Texto proporcionado.
· · · · ·

El embajador de Omán —con la calidad que lo caracteriza— me agradeció la flexibilidad, expresando enseguida —con los ojos bajos— que me comprendía, pero que «actuaba bajo instrucciones», lo que era evidente. Por mi parte, le pedí que reconsideraran, en adelante, tan absurda posición. La conversación era ya dolorosa. Sospechaba que también para él. En casi todo, los dos nos entendíamos mirándonos, y supe de inmediato que ello podía llegar a ocurrir. Y así fue.

De pronto, un resultado feliz

En enero de 1995, nos tocó —por rotación— la presidencia del Consejo de Seguridad Enorme honor y difícil responsabilidad. En estos tiempos, con la necesidad de enfrentar todos los días las más diversas alternativas, tan complejas, como inesperadas.

El domingo 22 de enero de 1995, se produjo el ataque terrorista en Naharía, Israel. Aquel que trágicamente causara numerosas víctimas fatales, con el evidente propósito de descarrilar el proceso de paz.

Preparamos entonces el respectivo proyecto de «Declaración del Presidente del Consejo de Seguridad», condenando enérgicamente el atentado. Esta vez nadie cuestionó la inclusión de la palabra Israel.

Tuve así la satisfacción íntima de ser el primer Presidente del Consejo de Seguridad que —en los últimos tiempos— leyó una Declaración conteniendo acertada y civilizadamente la mención de una palabra importante: Israel.

· · · · ·

Entradas de datos almacenadas:

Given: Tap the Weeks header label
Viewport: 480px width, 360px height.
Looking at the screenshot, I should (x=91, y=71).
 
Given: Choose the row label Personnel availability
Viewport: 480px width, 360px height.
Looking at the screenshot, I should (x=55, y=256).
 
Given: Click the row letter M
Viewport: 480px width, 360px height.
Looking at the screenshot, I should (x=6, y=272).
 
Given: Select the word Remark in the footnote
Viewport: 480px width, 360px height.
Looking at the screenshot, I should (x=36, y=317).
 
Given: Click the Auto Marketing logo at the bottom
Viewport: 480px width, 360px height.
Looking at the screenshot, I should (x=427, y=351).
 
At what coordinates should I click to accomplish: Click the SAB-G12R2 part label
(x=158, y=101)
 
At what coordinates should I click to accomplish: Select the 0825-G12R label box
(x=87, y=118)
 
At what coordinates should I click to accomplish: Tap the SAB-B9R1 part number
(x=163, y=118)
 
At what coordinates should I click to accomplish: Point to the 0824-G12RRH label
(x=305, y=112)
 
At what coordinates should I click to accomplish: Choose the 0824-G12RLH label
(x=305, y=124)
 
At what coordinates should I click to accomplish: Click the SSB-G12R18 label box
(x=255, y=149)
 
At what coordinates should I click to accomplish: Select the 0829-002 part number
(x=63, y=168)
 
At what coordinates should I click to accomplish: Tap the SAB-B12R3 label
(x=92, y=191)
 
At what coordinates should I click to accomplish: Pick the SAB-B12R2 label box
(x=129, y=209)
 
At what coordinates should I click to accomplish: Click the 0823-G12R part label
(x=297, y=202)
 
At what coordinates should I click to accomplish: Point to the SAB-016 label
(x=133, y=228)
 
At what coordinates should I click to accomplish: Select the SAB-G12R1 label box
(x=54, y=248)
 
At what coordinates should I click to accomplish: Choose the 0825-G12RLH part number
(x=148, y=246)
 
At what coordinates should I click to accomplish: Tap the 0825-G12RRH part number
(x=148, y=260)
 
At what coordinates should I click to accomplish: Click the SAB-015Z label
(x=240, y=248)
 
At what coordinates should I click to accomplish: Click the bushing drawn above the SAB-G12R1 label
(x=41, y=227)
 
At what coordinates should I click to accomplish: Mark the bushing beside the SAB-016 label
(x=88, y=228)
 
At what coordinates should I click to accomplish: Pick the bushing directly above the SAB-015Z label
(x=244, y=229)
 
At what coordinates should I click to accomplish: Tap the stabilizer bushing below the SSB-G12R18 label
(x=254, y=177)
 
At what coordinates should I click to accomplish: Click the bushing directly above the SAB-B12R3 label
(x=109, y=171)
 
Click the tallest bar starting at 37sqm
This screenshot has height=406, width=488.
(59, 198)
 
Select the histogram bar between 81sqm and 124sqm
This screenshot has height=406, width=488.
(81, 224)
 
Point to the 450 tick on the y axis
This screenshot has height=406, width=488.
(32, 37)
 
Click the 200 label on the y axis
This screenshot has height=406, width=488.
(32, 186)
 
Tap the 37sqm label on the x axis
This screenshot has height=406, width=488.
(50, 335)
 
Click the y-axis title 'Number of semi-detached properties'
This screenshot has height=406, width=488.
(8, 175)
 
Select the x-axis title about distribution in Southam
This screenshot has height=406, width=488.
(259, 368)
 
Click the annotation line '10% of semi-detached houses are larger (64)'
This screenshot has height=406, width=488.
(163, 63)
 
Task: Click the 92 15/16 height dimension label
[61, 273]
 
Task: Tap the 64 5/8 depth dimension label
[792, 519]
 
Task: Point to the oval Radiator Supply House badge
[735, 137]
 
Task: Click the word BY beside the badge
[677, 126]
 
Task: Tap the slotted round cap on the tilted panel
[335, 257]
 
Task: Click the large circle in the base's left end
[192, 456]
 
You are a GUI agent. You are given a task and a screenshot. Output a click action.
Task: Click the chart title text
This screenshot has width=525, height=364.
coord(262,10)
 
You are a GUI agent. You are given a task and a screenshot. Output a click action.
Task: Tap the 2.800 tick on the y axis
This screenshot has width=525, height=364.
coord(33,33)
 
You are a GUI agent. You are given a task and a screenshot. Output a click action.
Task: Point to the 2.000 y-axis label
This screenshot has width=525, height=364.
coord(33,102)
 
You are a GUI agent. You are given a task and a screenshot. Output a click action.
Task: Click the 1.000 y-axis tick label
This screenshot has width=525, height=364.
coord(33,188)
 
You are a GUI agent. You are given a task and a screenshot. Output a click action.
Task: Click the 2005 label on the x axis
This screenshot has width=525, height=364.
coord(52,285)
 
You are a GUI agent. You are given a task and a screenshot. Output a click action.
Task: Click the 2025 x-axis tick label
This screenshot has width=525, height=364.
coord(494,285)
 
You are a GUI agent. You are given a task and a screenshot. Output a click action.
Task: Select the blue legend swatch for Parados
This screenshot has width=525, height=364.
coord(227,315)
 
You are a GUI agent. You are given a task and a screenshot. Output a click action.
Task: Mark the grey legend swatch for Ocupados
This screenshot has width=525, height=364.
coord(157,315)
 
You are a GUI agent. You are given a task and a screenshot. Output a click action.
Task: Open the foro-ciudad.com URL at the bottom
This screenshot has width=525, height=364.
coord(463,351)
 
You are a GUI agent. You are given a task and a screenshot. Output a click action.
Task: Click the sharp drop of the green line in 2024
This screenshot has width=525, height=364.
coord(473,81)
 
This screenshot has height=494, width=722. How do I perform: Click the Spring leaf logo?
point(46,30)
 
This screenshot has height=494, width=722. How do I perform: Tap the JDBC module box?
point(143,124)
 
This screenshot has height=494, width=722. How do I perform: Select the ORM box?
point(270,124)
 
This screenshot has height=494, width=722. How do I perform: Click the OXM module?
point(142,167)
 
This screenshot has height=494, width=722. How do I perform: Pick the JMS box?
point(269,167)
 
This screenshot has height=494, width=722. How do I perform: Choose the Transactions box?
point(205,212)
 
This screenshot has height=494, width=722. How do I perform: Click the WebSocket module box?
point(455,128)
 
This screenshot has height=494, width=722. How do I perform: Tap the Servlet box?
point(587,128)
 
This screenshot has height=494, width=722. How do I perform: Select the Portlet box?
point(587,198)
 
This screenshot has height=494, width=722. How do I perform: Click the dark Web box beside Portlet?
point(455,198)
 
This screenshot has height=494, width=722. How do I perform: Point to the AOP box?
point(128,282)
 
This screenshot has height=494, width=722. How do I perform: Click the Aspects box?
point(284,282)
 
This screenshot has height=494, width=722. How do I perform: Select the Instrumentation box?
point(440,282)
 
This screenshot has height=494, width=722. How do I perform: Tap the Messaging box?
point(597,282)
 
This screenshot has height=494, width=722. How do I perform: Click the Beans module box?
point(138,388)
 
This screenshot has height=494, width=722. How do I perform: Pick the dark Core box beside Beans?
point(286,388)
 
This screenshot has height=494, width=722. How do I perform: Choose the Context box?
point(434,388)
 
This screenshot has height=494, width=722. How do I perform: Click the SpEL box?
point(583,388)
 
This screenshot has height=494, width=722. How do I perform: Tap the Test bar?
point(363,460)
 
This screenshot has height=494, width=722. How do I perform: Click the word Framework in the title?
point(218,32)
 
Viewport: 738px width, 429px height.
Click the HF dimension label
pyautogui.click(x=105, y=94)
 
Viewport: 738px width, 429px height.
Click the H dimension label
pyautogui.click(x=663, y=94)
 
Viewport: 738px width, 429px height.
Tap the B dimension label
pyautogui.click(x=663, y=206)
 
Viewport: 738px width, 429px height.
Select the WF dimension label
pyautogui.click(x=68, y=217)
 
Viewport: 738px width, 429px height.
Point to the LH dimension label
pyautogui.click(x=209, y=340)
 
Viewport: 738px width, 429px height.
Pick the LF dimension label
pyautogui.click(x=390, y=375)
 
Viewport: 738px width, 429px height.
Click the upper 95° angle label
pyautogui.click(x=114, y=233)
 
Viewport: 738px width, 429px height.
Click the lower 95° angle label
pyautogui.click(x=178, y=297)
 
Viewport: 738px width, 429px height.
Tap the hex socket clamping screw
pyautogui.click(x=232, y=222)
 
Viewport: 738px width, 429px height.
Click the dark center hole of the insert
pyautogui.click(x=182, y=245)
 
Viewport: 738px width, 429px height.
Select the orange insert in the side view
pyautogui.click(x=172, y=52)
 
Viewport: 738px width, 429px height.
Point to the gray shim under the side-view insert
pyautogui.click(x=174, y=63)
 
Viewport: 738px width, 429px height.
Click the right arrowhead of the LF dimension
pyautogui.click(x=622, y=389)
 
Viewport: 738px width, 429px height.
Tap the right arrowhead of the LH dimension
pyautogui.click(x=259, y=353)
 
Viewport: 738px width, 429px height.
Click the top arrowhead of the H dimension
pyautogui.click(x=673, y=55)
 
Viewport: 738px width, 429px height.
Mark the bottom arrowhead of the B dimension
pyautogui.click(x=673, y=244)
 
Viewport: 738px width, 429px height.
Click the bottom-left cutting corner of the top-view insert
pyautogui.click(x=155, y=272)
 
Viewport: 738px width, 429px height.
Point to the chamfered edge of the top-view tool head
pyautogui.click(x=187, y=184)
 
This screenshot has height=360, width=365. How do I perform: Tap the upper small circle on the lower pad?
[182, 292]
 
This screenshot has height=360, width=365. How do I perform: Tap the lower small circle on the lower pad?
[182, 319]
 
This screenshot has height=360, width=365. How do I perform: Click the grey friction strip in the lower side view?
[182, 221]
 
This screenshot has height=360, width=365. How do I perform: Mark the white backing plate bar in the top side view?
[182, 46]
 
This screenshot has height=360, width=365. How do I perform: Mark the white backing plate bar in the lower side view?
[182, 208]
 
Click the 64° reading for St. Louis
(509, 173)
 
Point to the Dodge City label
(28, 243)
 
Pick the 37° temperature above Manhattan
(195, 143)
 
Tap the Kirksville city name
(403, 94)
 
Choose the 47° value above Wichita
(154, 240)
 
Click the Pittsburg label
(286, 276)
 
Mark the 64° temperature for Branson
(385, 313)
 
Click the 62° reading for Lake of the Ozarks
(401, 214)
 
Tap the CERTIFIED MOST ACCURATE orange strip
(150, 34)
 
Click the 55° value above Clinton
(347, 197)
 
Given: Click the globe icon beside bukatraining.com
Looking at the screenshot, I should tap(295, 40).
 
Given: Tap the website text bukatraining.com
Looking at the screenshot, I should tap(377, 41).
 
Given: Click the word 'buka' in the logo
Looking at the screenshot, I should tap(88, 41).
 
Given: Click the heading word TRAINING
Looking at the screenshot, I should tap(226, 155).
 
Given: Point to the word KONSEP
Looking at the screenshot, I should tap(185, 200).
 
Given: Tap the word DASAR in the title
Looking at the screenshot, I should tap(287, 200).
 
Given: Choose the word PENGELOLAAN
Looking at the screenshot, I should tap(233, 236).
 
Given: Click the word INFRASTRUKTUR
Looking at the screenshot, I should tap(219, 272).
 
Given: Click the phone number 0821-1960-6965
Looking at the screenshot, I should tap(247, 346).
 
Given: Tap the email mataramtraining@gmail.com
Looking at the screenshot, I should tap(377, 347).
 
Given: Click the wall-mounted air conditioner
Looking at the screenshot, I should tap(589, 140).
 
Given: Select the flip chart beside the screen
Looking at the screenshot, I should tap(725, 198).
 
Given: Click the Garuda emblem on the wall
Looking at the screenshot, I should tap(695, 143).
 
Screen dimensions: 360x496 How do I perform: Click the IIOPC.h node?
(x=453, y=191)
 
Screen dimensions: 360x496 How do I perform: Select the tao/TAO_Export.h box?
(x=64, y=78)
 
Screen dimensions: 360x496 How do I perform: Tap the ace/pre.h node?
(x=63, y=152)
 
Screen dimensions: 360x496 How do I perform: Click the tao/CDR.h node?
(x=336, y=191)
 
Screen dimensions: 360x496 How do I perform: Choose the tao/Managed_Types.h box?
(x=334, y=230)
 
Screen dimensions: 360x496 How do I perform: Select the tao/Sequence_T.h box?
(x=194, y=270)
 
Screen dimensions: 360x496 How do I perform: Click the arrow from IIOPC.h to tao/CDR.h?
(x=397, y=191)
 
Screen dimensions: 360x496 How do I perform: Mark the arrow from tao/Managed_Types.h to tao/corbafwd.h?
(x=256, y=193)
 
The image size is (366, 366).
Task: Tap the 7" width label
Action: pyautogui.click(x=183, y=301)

· · · · ·

Enunciado 1. Resume en dos oraciones el texto proporcionado sobre la presidencia del Consejo de Seguridad.
Enunciado 2. Imprime el fragmento del texto proporcionado que comienza con "De pronto, un" y continúa hasta "la palabra Israel.".
Enunciado 3. Según el texto proporcionado, ¿qué día se produjo el ataque terrorista en Naharía?

Respuesta 1. En una conversación dolorosa, el embajador de Omán, que actuaba bajo instrucciones, agradeció la flexibilidad de quien narra, y este le pidió que reconsideraran en adelante esa posición absurda. En enero de 1995, durante su presidencia del Consejo de Seguridad, se preparó una declaración que condenaba el atentado terrorista de Naharía, en Israel, sin que nadie cuestionara la inclusión de la palabra Israel, y fue así la primera vez en los últimos tiempos que una declaración leída por la presidencia del Consejo contenía esa palabra.

Respuesta 2.
De pronto, un resultado feliz

En enero de 1995, nos tocó —por rotación— la presidencia del Consejo de Seguridad Enorme honor y difícil responsabilidad. En estos tiempos, con la necesidad de enfrentar todos los días las más diversas alternativas, tan complejas, como inesperadas.

El domingo 22 de enero de 1995, se produjo el ataque terrorista en Naharía, Israel. Aquel que trágicamente causara numerosas víctimas fatales, con el evidente propósito de descarrilar el proceso de paz.

Preparamos entonces el respectivo proyecto de «Declaración del Presidente del Consejo de Seguridad», condenando enérgicamente el atentado. Esta vez nadie cuestionó la inclusión de la palabra Israel.

Respuesta 3. El domingo 22 de enero de 1995.